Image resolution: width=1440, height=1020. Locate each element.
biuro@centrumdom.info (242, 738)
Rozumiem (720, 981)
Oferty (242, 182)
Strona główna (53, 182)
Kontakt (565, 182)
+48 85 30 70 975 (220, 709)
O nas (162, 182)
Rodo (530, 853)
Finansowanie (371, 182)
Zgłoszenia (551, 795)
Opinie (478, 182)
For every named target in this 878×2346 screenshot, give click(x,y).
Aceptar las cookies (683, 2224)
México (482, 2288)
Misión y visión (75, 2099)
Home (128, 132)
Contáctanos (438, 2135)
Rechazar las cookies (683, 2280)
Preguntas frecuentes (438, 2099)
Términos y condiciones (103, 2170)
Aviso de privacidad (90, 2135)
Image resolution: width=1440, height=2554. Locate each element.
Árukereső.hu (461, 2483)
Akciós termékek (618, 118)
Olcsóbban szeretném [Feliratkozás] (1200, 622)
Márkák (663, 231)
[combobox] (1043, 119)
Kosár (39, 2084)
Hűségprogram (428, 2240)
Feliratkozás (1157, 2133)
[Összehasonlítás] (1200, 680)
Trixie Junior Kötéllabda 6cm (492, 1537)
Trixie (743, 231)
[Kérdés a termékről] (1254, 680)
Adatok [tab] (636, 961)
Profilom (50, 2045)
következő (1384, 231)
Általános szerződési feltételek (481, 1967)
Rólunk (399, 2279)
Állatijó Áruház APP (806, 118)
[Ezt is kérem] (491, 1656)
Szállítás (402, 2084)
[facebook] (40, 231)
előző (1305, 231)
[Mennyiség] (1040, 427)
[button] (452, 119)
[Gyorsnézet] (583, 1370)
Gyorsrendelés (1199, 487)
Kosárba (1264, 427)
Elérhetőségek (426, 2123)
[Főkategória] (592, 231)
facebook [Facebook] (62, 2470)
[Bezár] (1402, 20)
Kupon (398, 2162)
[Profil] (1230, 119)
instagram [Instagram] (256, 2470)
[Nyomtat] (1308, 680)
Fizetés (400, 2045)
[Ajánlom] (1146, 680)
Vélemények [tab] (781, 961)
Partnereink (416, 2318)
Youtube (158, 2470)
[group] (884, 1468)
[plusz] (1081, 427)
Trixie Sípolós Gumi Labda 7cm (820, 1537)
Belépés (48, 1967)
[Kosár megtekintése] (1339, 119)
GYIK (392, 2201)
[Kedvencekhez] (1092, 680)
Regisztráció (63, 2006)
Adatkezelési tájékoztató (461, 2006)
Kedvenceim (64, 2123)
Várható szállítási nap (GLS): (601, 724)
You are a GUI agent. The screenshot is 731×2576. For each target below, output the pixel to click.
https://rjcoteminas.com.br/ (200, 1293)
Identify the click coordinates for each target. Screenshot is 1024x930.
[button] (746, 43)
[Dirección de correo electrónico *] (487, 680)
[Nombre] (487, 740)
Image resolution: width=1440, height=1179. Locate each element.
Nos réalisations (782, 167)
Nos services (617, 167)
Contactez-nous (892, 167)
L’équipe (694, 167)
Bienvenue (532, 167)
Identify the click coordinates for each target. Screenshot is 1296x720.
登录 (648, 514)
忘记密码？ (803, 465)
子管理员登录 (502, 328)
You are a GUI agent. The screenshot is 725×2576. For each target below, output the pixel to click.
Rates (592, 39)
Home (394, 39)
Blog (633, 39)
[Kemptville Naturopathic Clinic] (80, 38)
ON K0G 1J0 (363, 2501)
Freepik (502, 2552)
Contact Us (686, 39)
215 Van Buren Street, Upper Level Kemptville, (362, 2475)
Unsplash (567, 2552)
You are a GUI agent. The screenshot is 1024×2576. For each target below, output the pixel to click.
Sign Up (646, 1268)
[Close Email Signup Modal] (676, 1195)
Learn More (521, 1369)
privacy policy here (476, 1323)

------------------------------------------------------------------------

- _Aim of the task_
Write out the lines from the one containing "Gyorsrendelés (1199, 487)" through the one containing "Adatkezelési tájékoztató (461, 2006)", inclusive, with "GYIK" renamed to "Gyakori kérdések" and nothing else changed.

- _Solution_
Gyorsrendelés (1199, 487)
Kosárba (1264, 427)
Elérhetőségek (426, 2123)
[Főkategória] (592, 231)
facebook [Facebook] (62, 2470)
[Bezár] (1402, 20)
Kupon (398, 2162)
[Profil] (1230, 119)
instagram [Instagram] (256, 2470)
[Nyomtat] (1308, 680)
Fizetés (400, 2045)
[Ajánlom] (1146, 680)
Vélemények [tab] (781, 961)
Partnereink (416, 2318)
Youtube (158, 2470)
[group] (884, 1468)
[plusz] (1081, 427)
Trixie Sípolós Gumi Labda 7cm (820, 1537)
Belépés (48, 1967)
[Kosár megtekintése] (1339, 119)
Gyakori kérdések (392, 2201)
[Kedvencekhez] (1092, 680)
Regisztráció (63, 2006)
Adatkezelési tájékoztató (461, 2006)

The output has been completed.